Tribuna parlamentar ou pântano parlamentar?

António Louçã — 4 Dezembro 2016

BEO folhetim de faca e alguidar sobre as declarações de rendimentos do administradores da Caixa concluiu-se da forma mais inglória e burlesca, com a demissão de António Domingues. É caso para dizer: não havia necessidade de toda esta ópera bufa, de semanas a fio, entrega-não-entrega, para acabar assim em tão triste pio.

Mais uma vez, não foi mérito do PS, que até ao último instante tentou amparar as pretensões secretistas dos administradores, e com isso ofereceu à direita um flanco vulnerável, de que ela anda bem precisada. Quando o PSD propôs uma votação parlamentar que reafirmasse a obrigação de entrega das declarações de rendimentos, logo a bancada do PS anunciou o voto contra, com o argumento sofístico de que essa obrigação já está na lei e, portanto, não vale a pena andar a repetir o que já lá está.

A prova de que valia a pena era que, a pretexto de interpretações diversas sobre o “espírito da lei”, os administradores nunca mais entregavam coisa nenhuma. Mas disso não fez caso o PS, empenhado em lançar a torto e a direito cortinas de fumo sobre o “tema prioritário” da recapitalização da Caixa. E disso também não fez caso o PCP, que invocando o mesmo argumento votou contra a reafirmação do dever dos administradores.
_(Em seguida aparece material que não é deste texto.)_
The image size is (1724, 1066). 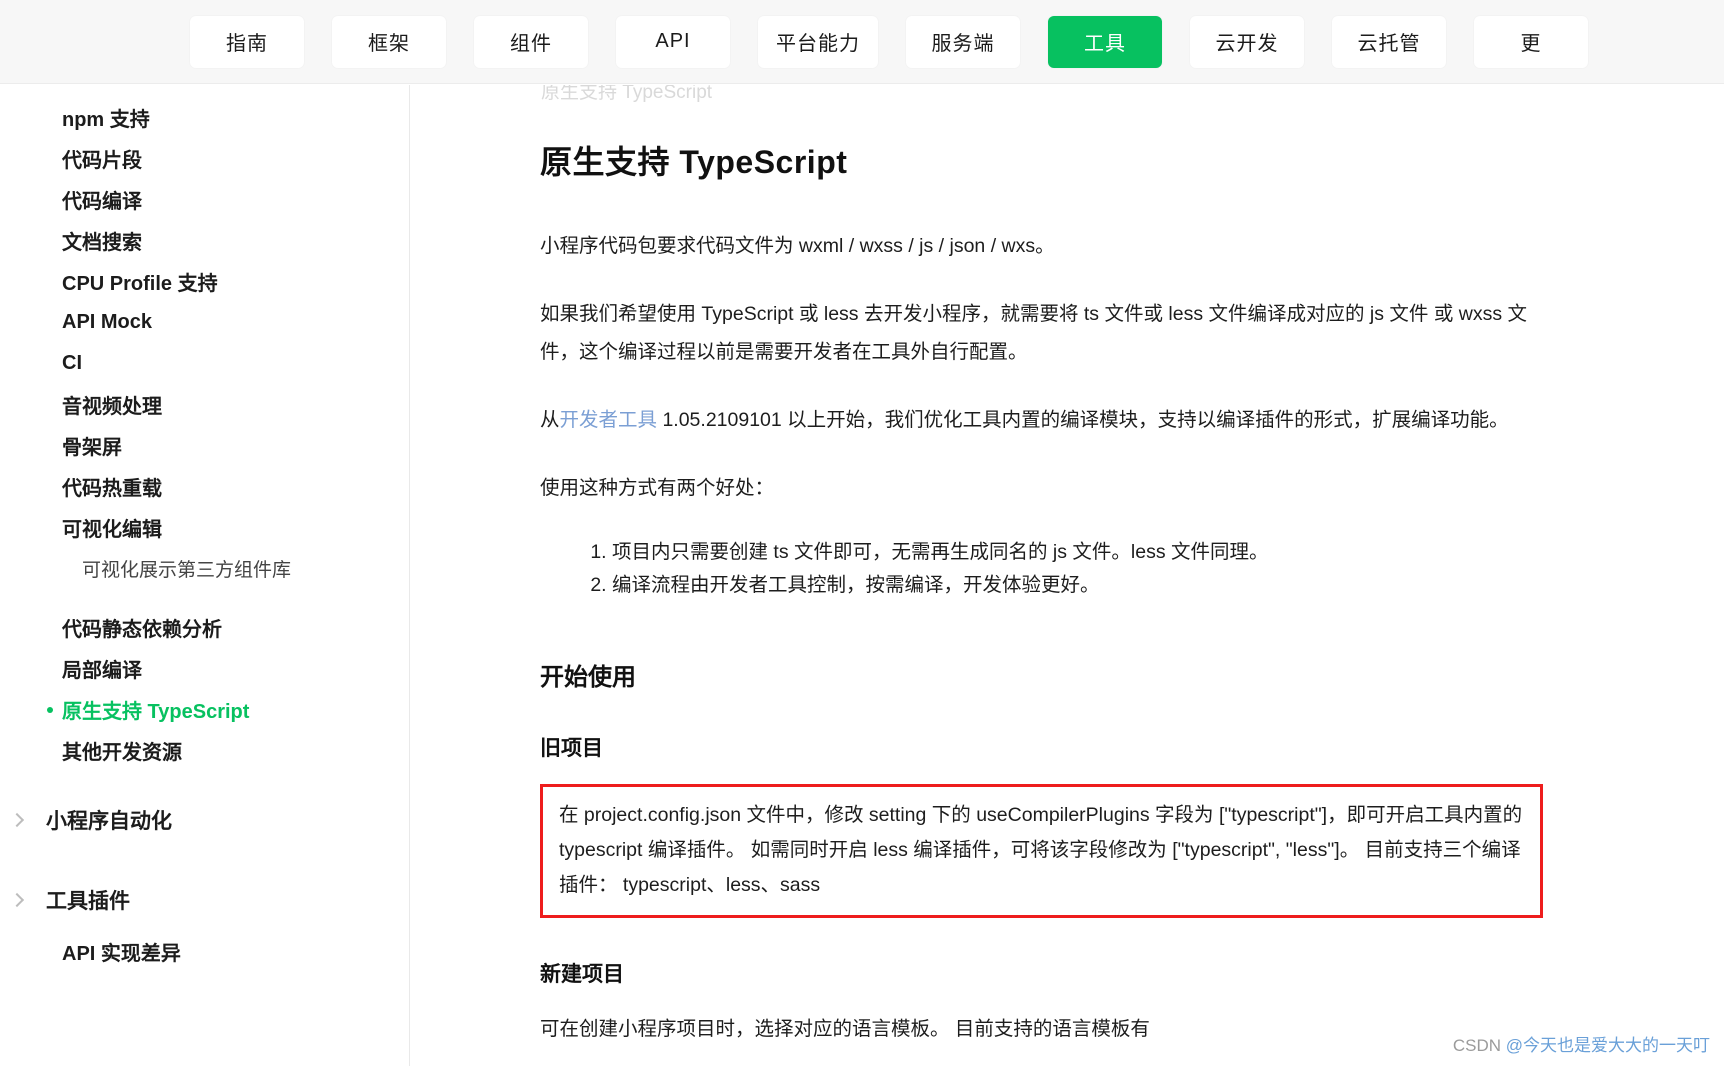 What do you see at coordinates (112, 407) in the screenshot?
I see `sidebar-item-label: 音视频处理` at bounding box center [112, 407].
Se o parlamento, afinal, reafirmou claramente esse dever de entrega da declaração de rendimentos, não foi portanto um mérito do PS, ou tão-pouco um mérito, em geral, dos seus parceiros da “geringonça”. Esta dividiu-se na votação e só o BE se juntou à reclamação de transparência. A divisão da maioria nesta circunstância foi tão irritante que alguma imprensa lhe atribuiu a decisão final de Domingues: ao sentir que ia faltar-lhe um apoio que considerava, até aí, favas contadas, lá acabou por bater com a porta.
Quer isto dizer que o BE, ao votar contra o privilégio secretista dos administradores, pode atribuir-se a si próprio os méritos que faltaram a socialistas e comunistas em desatar o nó da polémica? De certo modo sim, mas essa andorinha está muito longe de anunciar a primavera.

Domingues foi derrubado por um pronunciamento parlamentar e a luta contra as suas pretensões absurdas não foi mais do que um episódio de bastidores. O mais que se fez com ela foi transmitir os seus ecos mortiços a uma opinião pública indiferente. A essa opinião pública, nada se pediu que ela própria fizesse para pôr cobro à indigna peixeirada da tribo interminável de administradores da Caixa, pagos a peso de ouro. O balanço final não é o de um episódio que tenha contribuído para uma cultura de exigência, de mobilização e de intervenção da opinião pública.

Quando muito, o BE ganhou com esta demonstração de independência um pouco mais de espaço negocial. Da próxima vez que o PS queira conduzir a “sua” maioria, como favas contadas, a uma votação protectora de banqueiros, talvez tenha aprendido que a “geringonça” é isso mesmo, e não um regimento norte-coreano. E, tendo aprendido a lição, talvez esteja disposto a ceder ao BE mais tarifas sociais da energia, mais direitos de adopção homoparentais, menos financiamento público de colégios privados. Mas essa maior flexibilidade arrancada ao PS em sideshows não deixará de ter um efeito perverso: agravar a ilusão de que o parlamento possa ser alguma coisa mais do que uma tribuna, de que aí se possa decidir coisas importantes e de que elas possam ser decididas sem a pressão da rua. O peso que ganhou o BE arrisca-se a afundá-lo um pouco mais no pântano parlamentar.